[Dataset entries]

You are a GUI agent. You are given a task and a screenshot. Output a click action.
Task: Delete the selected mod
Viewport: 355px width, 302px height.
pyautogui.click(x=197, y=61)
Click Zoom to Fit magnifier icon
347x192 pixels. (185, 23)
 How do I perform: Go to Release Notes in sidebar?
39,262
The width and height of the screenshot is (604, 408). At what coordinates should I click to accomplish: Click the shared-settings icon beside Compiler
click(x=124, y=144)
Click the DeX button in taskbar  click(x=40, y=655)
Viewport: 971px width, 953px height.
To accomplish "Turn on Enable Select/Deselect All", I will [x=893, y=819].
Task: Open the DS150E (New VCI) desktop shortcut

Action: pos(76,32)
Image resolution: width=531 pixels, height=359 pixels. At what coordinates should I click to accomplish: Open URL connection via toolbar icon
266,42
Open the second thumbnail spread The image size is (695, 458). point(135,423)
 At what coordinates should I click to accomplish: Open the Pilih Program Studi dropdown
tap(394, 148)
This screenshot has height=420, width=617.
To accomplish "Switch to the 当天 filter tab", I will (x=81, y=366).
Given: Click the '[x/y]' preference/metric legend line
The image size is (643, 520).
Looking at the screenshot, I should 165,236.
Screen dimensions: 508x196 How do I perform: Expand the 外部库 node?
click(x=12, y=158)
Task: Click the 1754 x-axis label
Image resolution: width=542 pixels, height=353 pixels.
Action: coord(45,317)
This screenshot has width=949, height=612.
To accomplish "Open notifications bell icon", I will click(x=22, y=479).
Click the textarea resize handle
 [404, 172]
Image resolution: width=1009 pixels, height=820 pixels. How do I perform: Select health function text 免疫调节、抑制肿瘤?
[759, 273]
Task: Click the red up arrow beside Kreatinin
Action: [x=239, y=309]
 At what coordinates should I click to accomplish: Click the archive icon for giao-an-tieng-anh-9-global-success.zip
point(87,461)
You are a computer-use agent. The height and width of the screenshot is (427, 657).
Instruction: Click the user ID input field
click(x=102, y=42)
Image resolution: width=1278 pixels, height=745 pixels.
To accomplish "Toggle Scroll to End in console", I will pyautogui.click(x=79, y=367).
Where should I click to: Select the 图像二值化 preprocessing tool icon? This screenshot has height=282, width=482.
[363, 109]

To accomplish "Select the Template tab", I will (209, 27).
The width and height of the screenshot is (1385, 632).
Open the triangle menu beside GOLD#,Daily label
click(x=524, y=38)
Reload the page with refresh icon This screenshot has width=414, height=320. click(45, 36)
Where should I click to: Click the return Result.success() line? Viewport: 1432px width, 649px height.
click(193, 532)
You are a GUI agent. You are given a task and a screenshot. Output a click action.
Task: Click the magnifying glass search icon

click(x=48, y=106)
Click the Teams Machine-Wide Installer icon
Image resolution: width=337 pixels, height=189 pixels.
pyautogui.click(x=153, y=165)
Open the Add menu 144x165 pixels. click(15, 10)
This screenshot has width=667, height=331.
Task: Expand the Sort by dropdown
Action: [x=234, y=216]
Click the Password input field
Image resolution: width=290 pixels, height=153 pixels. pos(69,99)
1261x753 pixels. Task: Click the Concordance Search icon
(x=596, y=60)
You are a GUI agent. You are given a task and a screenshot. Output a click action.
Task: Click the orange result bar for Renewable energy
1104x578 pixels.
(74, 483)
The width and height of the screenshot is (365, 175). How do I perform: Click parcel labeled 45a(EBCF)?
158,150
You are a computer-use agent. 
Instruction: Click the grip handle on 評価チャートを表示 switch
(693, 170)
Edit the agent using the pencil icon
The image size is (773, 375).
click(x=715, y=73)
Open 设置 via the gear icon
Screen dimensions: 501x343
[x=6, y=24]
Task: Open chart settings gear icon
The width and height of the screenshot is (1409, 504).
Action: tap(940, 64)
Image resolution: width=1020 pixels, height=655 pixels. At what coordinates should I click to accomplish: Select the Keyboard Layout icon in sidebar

The problem:
The lines to copy are those above that contain "computer".

Answer:
You are a computer-use agent. The height and width of the screenshot is (427, 657).
You are a computer-use agent. 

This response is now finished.